Panamanian politician

José Antonio Sossa is a Panamanian politician who served as Attorney General of Panama under President Mireya Moscoso.

== Clashes with journalists ==
Sossa had several conflicts with the press, particularly the opposition newspaper La Prensa. In 2000, he filed a criminal complaint for defamation against four Prensa journalists: Peruvian investigative journalist Gustavo Gorriti, business editor Miren Gutiérrez Almazor, and journalists Monica Palm and Rolando Rodriguez. The complaint cited a series of stories the paper published in 1999 reporting that a drug trafficker had donated to one of Sossa's political campaigns. In August, Sossa ordered police to the homes of the four journalists to compel them to come to court to testify.
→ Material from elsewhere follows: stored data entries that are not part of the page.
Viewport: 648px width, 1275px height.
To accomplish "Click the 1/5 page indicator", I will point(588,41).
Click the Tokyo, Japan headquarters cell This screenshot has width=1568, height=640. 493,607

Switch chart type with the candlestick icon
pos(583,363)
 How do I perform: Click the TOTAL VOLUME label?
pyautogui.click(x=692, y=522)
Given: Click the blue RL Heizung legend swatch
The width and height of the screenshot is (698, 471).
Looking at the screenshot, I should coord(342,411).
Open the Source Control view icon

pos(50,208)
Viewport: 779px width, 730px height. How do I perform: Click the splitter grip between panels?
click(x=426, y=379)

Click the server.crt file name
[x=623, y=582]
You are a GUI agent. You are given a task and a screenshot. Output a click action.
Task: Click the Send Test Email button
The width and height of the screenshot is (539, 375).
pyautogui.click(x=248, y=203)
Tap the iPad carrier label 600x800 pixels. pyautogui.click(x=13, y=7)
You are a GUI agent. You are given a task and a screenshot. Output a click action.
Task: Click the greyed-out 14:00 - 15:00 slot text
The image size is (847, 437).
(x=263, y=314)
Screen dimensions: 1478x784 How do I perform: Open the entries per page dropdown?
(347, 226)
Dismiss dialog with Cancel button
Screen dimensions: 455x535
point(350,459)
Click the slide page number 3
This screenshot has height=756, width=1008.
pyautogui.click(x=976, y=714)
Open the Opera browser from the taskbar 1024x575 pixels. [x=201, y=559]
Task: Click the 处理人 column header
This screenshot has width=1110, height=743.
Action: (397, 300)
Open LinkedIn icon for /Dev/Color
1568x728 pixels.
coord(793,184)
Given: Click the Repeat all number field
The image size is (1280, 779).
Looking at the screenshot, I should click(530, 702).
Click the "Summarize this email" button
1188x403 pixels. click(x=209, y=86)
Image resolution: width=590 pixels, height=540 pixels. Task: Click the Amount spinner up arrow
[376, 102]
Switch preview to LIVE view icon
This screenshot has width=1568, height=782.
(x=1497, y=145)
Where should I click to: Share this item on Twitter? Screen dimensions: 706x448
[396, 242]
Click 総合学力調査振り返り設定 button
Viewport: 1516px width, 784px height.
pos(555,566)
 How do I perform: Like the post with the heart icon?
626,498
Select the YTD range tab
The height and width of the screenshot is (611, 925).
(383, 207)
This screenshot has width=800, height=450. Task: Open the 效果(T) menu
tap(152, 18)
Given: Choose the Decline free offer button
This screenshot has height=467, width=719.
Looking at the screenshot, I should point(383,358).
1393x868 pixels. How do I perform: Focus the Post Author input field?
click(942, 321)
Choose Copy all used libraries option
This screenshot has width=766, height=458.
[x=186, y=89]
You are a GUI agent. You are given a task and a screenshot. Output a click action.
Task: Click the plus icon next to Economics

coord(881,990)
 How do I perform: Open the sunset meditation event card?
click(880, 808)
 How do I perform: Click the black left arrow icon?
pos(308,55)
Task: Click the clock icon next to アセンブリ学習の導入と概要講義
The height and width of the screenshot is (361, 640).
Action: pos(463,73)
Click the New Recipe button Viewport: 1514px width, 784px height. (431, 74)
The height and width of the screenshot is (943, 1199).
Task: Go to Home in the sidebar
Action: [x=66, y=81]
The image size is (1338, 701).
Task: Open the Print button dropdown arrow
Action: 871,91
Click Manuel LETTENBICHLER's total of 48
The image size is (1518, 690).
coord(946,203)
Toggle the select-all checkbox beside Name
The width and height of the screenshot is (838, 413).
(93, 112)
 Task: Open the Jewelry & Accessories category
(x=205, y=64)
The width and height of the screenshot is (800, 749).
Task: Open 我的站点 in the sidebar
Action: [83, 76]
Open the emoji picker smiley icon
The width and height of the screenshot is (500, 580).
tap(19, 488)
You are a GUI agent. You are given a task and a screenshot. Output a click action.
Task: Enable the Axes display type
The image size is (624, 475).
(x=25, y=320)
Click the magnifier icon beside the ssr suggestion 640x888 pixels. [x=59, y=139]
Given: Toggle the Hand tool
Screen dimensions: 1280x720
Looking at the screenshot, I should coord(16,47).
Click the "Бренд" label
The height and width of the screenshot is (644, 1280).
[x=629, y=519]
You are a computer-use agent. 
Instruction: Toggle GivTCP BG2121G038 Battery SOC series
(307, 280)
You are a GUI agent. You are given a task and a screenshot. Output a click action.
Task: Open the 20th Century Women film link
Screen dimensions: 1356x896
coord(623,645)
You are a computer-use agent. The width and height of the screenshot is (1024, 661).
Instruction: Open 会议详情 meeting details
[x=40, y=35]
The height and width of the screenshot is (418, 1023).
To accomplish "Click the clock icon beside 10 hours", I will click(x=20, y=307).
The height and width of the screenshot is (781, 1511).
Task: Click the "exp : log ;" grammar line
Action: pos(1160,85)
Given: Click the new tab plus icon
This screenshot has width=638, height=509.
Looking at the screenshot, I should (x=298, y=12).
In May, he attempted to jail El Siglo reporter Carlos Singares for alleging that he had pressured journalists, but reversed himself after criticism by President Moscoso; the following month, he did jail Singares for eight days without trial for reporting in an article that Sossa had visited underage prostitutes. In December, he barred journalists from investigating buried human remains at a military barracks, but was again overruled by Moscoso.

In 2004, Sossa filed another defamation complaint against Prensa founder I. Roberto Eisenmann, Jr. Eisenmann had criticized Sossa's service as attorney general, stating that he had been devoted to "protecting criminals and filing charges against journalists".